### Written exercise
Convert the material below into a JSON list of strings, with one string per line and no entries for blank lines.

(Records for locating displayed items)
__________
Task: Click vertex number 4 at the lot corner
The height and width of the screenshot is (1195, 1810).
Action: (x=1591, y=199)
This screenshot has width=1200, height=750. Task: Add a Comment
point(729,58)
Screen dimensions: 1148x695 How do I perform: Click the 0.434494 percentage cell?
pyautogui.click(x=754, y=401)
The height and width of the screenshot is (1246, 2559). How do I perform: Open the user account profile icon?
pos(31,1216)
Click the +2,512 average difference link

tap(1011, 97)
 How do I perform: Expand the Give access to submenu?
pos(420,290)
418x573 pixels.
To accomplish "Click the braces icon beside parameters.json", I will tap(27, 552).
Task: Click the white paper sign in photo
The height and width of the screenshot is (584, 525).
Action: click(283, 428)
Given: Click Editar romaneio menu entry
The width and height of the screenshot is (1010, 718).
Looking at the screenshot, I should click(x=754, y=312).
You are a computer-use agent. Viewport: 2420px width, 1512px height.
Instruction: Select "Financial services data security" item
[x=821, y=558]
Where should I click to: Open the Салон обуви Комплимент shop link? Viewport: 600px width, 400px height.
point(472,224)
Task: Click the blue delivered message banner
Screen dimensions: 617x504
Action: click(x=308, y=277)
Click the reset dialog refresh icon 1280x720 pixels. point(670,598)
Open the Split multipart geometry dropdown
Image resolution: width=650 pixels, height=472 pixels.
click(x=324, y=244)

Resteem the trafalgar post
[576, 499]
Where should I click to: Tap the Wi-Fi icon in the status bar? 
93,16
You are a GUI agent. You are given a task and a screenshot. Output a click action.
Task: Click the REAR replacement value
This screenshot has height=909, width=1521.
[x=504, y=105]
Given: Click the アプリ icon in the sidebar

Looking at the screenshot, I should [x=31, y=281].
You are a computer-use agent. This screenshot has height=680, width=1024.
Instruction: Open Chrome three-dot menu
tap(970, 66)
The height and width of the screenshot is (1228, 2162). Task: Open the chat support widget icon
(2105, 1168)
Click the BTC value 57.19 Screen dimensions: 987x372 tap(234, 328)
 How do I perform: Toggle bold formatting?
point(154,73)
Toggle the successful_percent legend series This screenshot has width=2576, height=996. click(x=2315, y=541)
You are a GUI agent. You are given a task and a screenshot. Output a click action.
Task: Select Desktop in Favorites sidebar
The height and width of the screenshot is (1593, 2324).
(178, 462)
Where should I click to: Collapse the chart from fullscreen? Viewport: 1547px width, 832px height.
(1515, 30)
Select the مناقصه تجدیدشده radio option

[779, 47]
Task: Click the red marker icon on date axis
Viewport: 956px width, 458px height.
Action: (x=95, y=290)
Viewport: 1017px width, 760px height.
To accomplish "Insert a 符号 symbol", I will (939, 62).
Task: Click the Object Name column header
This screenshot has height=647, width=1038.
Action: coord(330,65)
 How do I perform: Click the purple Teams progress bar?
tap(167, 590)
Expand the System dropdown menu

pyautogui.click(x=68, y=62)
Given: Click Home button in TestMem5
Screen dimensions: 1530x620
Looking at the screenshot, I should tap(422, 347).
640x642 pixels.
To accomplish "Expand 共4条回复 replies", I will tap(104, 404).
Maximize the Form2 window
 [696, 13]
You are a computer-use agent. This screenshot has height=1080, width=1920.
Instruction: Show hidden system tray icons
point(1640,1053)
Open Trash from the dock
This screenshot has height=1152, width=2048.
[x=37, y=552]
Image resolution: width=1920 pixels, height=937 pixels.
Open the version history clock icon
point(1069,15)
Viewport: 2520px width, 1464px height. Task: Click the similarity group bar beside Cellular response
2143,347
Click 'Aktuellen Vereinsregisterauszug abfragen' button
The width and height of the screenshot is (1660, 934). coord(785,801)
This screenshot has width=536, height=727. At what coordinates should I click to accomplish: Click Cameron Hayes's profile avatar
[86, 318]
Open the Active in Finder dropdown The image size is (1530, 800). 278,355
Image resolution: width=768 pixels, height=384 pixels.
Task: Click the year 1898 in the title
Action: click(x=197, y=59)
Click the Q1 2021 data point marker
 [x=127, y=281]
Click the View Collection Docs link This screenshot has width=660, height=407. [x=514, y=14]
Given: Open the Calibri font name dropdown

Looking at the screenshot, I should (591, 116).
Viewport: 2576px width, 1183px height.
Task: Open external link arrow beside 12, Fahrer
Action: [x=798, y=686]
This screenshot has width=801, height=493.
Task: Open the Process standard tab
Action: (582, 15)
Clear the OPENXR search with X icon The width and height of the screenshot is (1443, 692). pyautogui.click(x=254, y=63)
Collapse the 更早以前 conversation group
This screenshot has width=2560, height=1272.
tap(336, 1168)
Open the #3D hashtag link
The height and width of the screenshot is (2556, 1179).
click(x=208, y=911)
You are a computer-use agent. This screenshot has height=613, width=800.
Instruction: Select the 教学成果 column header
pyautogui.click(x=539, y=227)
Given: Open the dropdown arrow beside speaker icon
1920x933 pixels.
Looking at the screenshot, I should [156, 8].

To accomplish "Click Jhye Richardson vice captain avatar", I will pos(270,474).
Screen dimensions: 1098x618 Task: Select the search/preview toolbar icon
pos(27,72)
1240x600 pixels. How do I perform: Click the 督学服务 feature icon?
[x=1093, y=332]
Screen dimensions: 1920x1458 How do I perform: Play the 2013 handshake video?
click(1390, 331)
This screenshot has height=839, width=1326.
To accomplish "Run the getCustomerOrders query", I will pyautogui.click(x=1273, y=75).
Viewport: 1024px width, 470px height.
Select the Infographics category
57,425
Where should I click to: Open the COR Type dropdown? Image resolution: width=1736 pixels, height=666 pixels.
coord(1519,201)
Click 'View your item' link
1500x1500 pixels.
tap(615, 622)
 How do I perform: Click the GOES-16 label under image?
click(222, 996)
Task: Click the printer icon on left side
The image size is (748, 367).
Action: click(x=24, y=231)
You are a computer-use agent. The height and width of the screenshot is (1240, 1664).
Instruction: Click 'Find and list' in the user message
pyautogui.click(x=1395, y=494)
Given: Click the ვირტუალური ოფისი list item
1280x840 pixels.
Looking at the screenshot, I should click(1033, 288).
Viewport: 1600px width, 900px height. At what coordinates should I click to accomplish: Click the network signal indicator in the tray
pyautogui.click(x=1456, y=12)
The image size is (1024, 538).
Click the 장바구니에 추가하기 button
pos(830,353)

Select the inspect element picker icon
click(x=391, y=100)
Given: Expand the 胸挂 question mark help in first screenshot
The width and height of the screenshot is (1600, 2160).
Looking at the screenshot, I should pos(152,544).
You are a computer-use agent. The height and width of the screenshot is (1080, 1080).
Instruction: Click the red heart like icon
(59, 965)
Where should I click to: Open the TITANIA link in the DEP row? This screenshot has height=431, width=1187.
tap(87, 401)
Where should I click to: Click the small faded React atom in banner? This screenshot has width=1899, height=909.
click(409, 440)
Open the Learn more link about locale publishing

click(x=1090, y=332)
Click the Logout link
__________
### Response to this exercise
[
  "Task: Click vertex number 4 at the lot corner",
  "The height and width of the screenshot is (1195, 1810).",
  "Action: (x=1591, y=199)",
  "This screenshot has width=1200, height=750. Task: Add a Comment",
  "point(729,58)",
  "Screen dimensions: 1148x695 How do I perform: Click the 0.434494 percentage cell?",
  "pyautogui.click(x=754, y=401)",
  "The height and width of the screenshot is (1246, 2559). How do I perform: Open the user account profile icon?",
  "pos(31,1216)",
  "Click the +2,512 average difference link",
  "tap(1011, 97)",
  " How do I perform: Expand the Give access to submenu?",
  "pos(420,290)",
  "418x573 pixels.",
  "To accomplish \"Click the braces icon beside parameters.json\", I will tap(27, 552).",
  "Task: Click the white paper sign in photo",
  "The height and width of the screenshot is (584, 525).",
  "Action: click(283, 428)",
  "Given: Click Editar romaneio menu entry",
  "The width and height of the screenshot is (1010, 718).",
  "Looking at the screenshot, I should click(x=754, y=312).",
  "You are a computer-use agent. Viewport: 2420px width, 1512px height.",
  "Instruction: Select \"Financial services data security\" item",
  "[x=821, y=558]",
  "Where should I click to: Open the Салон обуви Комплимент shop link? Viewport: 600px width, 400px height.",
  "point(472,224)",
  "Task: Click the blue delivered message banner",
  "Screen dimensions: 617x504",
  "Action: click(x=308, y=277)",
  "Click the reset dialog refresh icon 1280x720 pixels. point(670,598)",
  "Open the Split multipart geometry dropdown",
  "Image resolution: width=650 pixels, height=472 pixels.",
  "click(x=324, y=244)",
  "Resteem the trafalgar post",
  "[576, 499]",
  "Where should I click to: Tap the Wi-Fi icon in the status bar? ",
  "93,16",
  "You are a GUI agent. You are given a task and a screenshot. Output a click action.",
  "Task: Click the REAR replacement value",
  "This screenshot has height=909, width=1521.",
  "[x=504, y=105]",
  "Given: Click the アプリ icon in the sidebar",
  "Looking at the screenshot, I should [x=31, y=281].",
  "You are a computer-use agent. This screenshot has height=680, width=1024.",
  "Instruction: Open Chrome three-dot menu",
  "tap(970, 66)",
  "The height and width of the screenshot is (1228, 2162). Task: Open the chat support widget icon",
  "(2105, 1168)",
  "Click the BTC value 57.19 Screen dimensions: 987x372 tap(234, 328)",
  " How do I perform: Toggle bold formatting?",
  "point(154,73)",
  "Toggle the successful_percent legend series This screenshot has width=2576, height=996. click(x=2315, y=541)",
  "You are a GUI agent. You are given a task and a screenshot. Output a click action.",
  "Task: Select Desktop in Favorites sidebar",
  "The height and width of the screenshot is (1593, 2324).",
  "(178, 462)",
  "Where should I click to: Collapse the chart from fullscreen? Viewport: 1547px width, 832px height.",
  "(1515, 30)",
  "Select the مناقصه تجدیدشده radio option",
  "[779, 47]",
  "Task: Click the red marker icon on date axis",
  "Viewport: 956px width, 458px height.",
  "Action: (x=95, y=290)",
  "Viewport: 1017px width, 760px height.",
  "To accomplish \"Insert a 符号 symbol\", I will (939, 62).",
  "Task: Click the Object Name column header",
  "This screenshot has height=647, width=1038.",
  "Action: coord(330,65)",
  " How do I perform: Click the purple Teams progress bar?",
  "tap(167, 590)",
  "Expand the System dropdown menu",
  "pyautogui.click(x=68, y=62)",
  "Given: Click Home button in TestMem5",
  "Screen dimensions: 1530x620",
  "Looking at the screenshot, I should tap(422, 347).",
  "640x642 pixels.",
  "To accomplish \"Expand 共4条回复 replies\", I will tap(104, 404).",
  "Maximize the Form2 window",
  " [696, 13]",
  "You are a computer-use agent. This screenshot has height=1080, width=1920.",
  "Instruction: Show hidden system tray icons",
  "point(1640,1053)",
  "Open Trash from the dock",
  "This screenshot has height=1152, width=2048.",
  "[x=37, y=552]",
  "Image resolution: width=1920 pixels, height=937 pixels.",
  "Open the version history clock icon",
  "point(1069,15)",
  "Viewport: 2520px width, 1464px height. Task: Click the similarity group bar beside Cellular response",
  "2143,347",
  "Click 'Aktuellen Vereinsregisterauszug abfragen' button",
  "The width and height of the screenshot is (1660, 934). coord(785,801)",
  "This screenshot has width=536, height=727. At what coordinates should I click to accomplish: Click Cameron Hayes's profile avatar",
  "[86, 318]",
  "Open the Active in Finder dropdown The image size is (1530, 800). 278,355",
  "Image resolution: width=768 pixels, height=384 pixels.",
  "Task: Click the year 1898 in the title",
  "Action: click(x=197, y=59)",
  "Click the Q1 2021 data point marker",
  " [x=127, y=281]",
  "Click the View Collection Docs link This screenshot has width=660, height=407. [x=514, y=14]",
  "Given: Open the Calibri font name dropdown",
  "Looking at the screenshot, I should (591, 116).",
  "Viewport: 2576px width, 1183px height.",
  "Task: Open external link arrow beside 12, Fahrer",
  "Action: [x=798, y=686]",
  "This screenshot has width=801, height=493.",
  "Task: Open the Process standard tab",
  "Action: (582, 15)",
  "Clear the OPENXR search with X icon The width and height of the screenshot is (1443, 692). pyautogui.click(x=254, y=63)",
  "Collapse the 更早以前 conversation group",
  "This screenshot has width=2560, height=1272.",
  "tap(336, 1168)",
  "Open the #3D hashtag link",
  "The height and width of the screenshot is (2556, 1179).",
  "click(x=208, y=911)",
  "You are a computer-use agent. This screenshot has height=613, width=800.",
  "Instruction: Select the 教学成果 column header",
  "pyautogui.click(x=539, y=227)",
  "Given: Open the dropdown arrow beside speaker icon",
  "1920x933 pixels.",
  "Looking at the screenshot, I should [156, 8].",
  "To accomplish \"Click Jhye Richardson vice captain avatar\", I will pos(270,474).",
  "Screen dimensions: 1098x618 Task: Select the search/preview toolbar icon",
  "pos(27,72)",
  "1240x600 pixels. How do I perform: Click the 督学服务 feature icon?",
  "[x=1093, y=332]",
  "Screen dimensions: 1920x1458 How do I perform: Play the 2013 handshake video?",
  "click(1390, 331)",
  "This screenshot has height=839, width=1326.",
  "To accomplish \"Run the getCustomerOrders query\", I will pyautogui.click(x=1273, y=75).",
  "Viewport: 1024px width, 470px height.",
  "Select the Infographics category",
  "57,425",
  "Where should I click to: Open the COR Type dropdown? Image resolution: width=1736 pixels, height=666 pixels.",
  "coord(1519,201)",
  "Click 'View your item' link",
  "1500x1500 pixels.",
  "tap(615, 622)",
  " How do I perform: Click the GOES-16 label under image?",
  "click(222, 996)",
  "Task: Click the printer icon on left side",
  "The image size is (748, 367).",
  "Action: click(x=24, y=231)",
  "You are a computer-use agent. The height and width of the screenshot is (1240, 1664).",
  "Instruction: Click 'Find and list' in the user message",
  "pyautogui.click(x=1395, y=494)",
  "Given: Click the ვირტუალური ოფისი list item",
  "1280x840 pixels.",
  "Looking at the screenshot, I should click(1033, 288).",
  "Viewport: 1600px width, 900px height. At what coordinates should I click to accomplish: Click the network signal indicator in the tray",
  "pyautogui.click(x=1456, y=12)",
  "The image size is (1024, 538).",
  "Click the 장바구니에 추가하기 button",
  "pos(830,353)",
  "Select the inspect element picker icon",
  "click(x=391, y=100)",
  "Given: Expand the 胸挂 question mark help in first screenshot",
  "The width and height of the screenshot is (1600, 2160).",
  "Looking at the screenshot, I should pos(152,544).",
  "You are a computer-use agent. The height and width of the screenshot is (1080, 1080).",
  "Instruction: Click the red heart like icon",
  "(59, 965)",
  "Where should I click to: Open the TITANIA link in the DEP row? This screenshot has height=431, width=1187.",
  "tap(87, 401)",
  "Where should I click to: Click the small faded React atom in banner? This screenshot has width=1899, height=909.",
  "click(409, 440)",
  "Open the Learn more link about locale publishing",
  "click(x=1090, y=332)",
  "Click the Logout link"
]